## WHAT YOU WILL DO
Please give everything in the data below, from the line containing "Task: Open the View all metrics link" down to the line containing "(x=140, y=735)", both included, as a JSON list of strings with one string per line and blank lines left out.

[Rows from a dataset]

☆ ☆ ☆ ☆ ☆ ☆ ☆

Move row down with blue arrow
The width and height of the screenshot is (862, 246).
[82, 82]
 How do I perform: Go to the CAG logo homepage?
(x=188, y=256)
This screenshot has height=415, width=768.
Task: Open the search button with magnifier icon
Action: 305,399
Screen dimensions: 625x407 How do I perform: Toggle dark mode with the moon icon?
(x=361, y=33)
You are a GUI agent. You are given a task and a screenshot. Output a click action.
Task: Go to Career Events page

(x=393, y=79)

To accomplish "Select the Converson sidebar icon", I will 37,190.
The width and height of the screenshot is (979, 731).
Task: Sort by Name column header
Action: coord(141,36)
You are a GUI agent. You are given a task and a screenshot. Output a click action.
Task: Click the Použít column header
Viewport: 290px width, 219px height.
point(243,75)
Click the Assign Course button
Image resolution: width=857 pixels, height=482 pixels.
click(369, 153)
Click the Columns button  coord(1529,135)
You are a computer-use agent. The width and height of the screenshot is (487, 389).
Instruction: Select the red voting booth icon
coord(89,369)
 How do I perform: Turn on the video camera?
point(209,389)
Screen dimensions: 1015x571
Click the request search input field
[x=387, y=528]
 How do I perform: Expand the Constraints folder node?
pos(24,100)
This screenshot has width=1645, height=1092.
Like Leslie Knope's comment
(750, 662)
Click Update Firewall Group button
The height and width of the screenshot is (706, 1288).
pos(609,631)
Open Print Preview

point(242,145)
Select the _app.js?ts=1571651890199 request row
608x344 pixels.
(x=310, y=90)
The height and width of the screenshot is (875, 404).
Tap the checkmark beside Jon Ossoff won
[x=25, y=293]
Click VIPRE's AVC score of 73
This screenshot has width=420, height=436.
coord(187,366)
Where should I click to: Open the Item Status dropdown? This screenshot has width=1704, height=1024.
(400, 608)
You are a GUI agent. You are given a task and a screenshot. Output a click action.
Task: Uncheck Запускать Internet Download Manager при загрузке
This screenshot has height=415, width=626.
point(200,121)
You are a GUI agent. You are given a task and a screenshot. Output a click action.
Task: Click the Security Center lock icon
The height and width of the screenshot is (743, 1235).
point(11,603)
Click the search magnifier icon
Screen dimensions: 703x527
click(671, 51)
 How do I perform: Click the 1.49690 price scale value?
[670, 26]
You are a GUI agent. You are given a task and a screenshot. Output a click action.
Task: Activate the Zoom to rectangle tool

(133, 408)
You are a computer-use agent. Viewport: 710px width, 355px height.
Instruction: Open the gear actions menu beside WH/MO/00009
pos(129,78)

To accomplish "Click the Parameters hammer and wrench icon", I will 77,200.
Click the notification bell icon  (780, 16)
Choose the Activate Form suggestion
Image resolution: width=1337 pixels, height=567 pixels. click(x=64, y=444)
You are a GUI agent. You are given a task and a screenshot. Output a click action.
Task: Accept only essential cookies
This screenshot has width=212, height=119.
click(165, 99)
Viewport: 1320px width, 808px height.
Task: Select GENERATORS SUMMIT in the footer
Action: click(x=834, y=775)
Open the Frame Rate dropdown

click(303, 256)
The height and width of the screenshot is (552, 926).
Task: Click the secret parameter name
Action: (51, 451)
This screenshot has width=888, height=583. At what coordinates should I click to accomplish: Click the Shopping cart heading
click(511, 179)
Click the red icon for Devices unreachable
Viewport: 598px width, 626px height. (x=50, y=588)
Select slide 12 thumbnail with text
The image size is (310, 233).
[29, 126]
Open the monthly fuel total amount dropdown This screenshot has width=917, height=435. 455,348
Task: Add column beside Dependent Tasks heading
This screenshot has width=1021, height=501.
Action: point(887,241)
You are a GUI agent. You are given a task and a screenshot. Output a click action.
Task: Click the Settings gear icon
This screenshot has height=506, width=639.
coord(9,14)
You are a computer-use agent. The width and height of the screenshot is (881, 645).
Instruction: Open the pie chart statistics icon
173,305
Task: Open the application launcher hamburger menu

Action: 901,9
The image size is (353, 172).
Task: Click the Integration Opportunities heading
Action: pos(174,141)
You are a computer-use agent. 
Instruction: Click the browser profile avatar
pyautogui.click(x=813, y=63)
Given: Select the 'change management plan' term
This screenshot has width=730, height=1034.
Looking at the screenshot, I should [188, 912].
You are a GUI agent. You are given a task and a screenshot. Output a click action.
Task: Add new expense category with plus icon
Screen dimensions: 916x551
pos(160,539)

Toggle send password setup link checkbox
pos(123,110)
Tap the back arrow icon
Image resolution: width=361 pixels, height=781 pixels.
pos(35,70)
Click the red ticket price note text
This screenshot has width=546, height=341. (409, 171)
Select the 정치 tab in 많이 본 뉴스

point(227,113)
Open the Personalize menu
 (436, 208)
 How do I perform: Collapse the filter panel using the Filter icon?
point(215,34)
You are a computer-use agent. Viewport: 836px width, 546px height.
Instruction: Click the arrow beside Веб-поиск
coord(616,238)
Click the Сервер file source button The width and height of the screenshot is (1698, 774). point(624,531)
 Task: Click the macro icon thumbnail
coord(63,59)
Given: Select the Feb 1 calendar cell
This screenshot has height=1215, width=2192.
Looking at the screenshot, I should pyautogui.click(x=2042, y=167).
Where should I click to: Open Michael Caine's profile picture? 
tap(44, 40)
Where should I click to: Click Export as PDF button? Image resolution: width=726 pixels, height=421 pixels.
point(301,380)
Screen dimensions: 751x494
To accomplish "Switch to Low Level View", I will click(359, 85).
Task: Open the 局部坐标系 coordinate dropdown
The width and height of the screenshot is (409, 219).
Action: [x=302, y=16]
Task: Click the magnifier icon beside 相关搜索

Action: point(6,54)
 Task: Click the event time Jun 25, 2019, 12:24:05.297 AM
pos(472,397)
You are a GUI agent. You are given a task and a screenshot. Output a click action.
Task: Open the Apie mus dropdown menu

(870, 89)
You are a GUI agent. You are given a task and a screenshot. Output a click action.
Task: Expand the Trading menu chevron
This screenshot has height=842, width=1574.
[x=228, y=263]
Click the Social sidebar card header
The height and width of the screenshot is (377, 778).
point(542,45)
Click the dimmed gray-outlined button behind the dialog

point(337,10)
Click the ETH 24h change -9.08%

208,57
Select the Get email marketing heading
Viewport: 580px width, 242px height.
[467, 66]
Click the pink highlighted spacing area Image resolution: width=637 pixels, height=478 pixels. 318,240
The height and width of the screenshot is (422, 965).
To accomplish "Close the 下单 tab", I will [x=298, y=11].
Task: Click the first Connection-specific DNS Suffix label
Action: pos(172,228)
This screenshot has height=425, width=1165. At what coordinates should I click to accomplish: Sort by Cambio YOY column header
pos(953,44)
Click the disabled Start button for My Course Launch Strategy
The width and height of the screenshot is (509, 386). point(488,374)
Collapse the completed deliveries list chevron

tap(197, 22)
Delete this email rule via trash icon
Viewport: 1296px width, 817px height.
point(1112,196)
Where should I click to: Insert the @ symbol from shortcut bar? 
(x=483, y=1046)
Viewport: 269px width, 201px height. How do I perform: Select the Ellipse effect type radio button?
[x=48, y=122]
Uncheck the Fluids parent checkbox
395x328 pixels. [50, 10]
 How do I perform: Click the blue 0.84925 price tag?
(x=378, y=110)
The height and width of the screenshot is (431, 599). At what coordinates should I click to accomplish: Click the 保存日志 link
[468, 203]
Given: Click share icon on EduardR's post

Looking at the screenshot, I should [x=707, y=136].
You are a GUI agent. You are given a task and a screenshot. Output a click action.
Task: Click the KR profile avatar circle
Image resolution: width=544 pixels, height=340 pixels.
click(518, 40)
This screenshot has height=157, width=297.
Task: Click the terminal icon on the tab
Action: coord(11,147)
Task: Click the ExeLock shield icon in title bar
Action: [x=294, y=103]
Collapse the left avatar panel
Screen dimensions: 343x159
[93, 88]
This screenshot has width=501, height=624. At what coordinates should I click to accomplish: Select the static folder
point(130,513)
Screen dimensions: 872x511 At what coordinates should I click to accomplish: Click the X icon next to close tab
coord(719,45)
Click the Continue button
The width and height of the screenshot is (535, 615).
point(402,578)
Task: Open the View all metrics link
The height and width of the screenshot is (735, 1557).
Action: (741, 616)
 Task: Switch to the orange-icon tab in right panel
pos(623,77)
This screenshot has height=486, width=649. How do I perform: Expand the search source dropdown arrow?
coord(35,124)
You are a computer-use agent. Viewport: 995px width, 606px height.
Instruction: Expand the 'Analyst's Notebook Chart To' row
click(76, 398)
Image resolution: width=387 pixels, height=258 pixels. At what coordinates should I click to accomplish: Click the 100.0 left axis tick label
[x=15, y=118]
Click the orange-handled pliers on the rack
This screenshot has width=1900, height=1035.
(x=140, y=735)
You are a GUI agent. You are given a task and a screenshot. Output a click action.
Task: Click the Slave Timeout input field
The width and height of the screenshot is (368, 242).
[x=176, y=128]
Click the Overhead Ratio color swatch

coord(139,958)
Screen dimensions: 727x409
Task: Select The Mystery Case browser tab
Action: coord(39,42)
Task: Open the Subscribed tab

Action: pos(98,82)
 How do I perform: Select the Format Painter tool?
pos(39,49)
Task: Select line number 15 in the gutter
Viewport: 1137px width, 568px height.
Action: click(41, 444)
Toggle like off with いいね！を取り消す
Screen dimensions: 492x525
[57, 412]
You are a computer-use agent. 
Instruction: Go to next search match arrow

☆ ☆ ☆ ☆ ☆ ☆ ☆

## CORRECT ANSWER
[
  "Task: Open the View all metrics link",
  "The height and width of the screenshot is (735, 1557).",
  "Action: (741, 616)",
  " Task: Switch to the orange-icon tab in right panel",
  "pos(623,77)",
  "This screenshot has height=486, width=649. How do I perform: Expand the search source dropdown arrow?",
  "coord(35,124)",
  "You are a computer-use agent. Viewport: 995px width, 606px height.",
  "Instruction: Expand the 'Analyst's Notebook Chart To' row",
  "click(76, 398)",
  "Image resolution: width=387 pixels, height=258 pixels. At what coordinates should I click to accomplish: Click the 100.0 left axis tick label",
  "[x=15, y=118]",
  "Click the orange-handled pliers on the rack",
  "This screenshot has width=1900, height=1035.",
  "(x=140, y=735)"
]